AUM or OM is considered by the Arya Samaj to be the highest and most proper name of God.

Arya Samaj was established in Ghana in August 1986 by Pandit Wreston Charles Ankoh when he founded the Arya Vedic Mission in Accra. Ankoh was the first black African to be trained as a Vedic priest in Durban, South Africa. Under the guidance of Pandit Nardev Vedaalankarji, he completing his studies in Vedic knowledge, Vedic mantras and yoga philosophy. Initially the Mission consisted of five members from African families, who gathered for weekly satsangs, yagnas and philosophical study.

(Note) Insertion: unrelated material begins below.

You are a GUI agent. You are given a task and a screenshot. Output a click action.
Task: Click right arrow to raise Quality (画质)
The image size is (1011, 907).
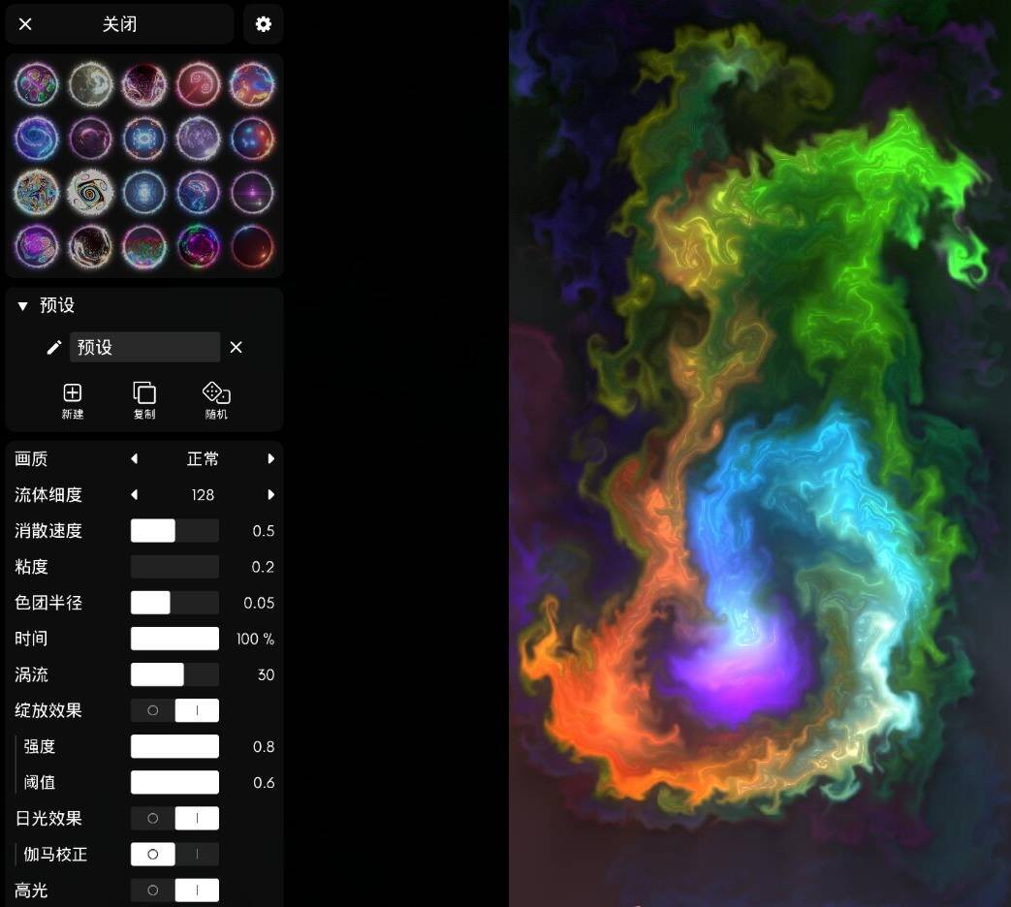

From humble beginnings, the Ghana Arya Vedic Mission has grown dramatically, and broadcasts the Samaj's Hindu teachings across Ghana through public speaking, satsangs and literature. On the back of his success in Ghana, Ankoh is negotiating to begin a mission in neighboring Nigeria. Ankoh's success is due to maintaining the integrity of the Vedic rituals and chants, while allowing a reconciliation of Indian customs and traditional Ghanaian cultural practices. For marriages, the bride may dress in Ghanaian fashion. Members often keep their Ghanaian ancestral name during the namakarana (name-giving sacrament). Vegetarianism and yoga practice are taught and encouraged, and the Ghana youth excel at hatha yoga postures.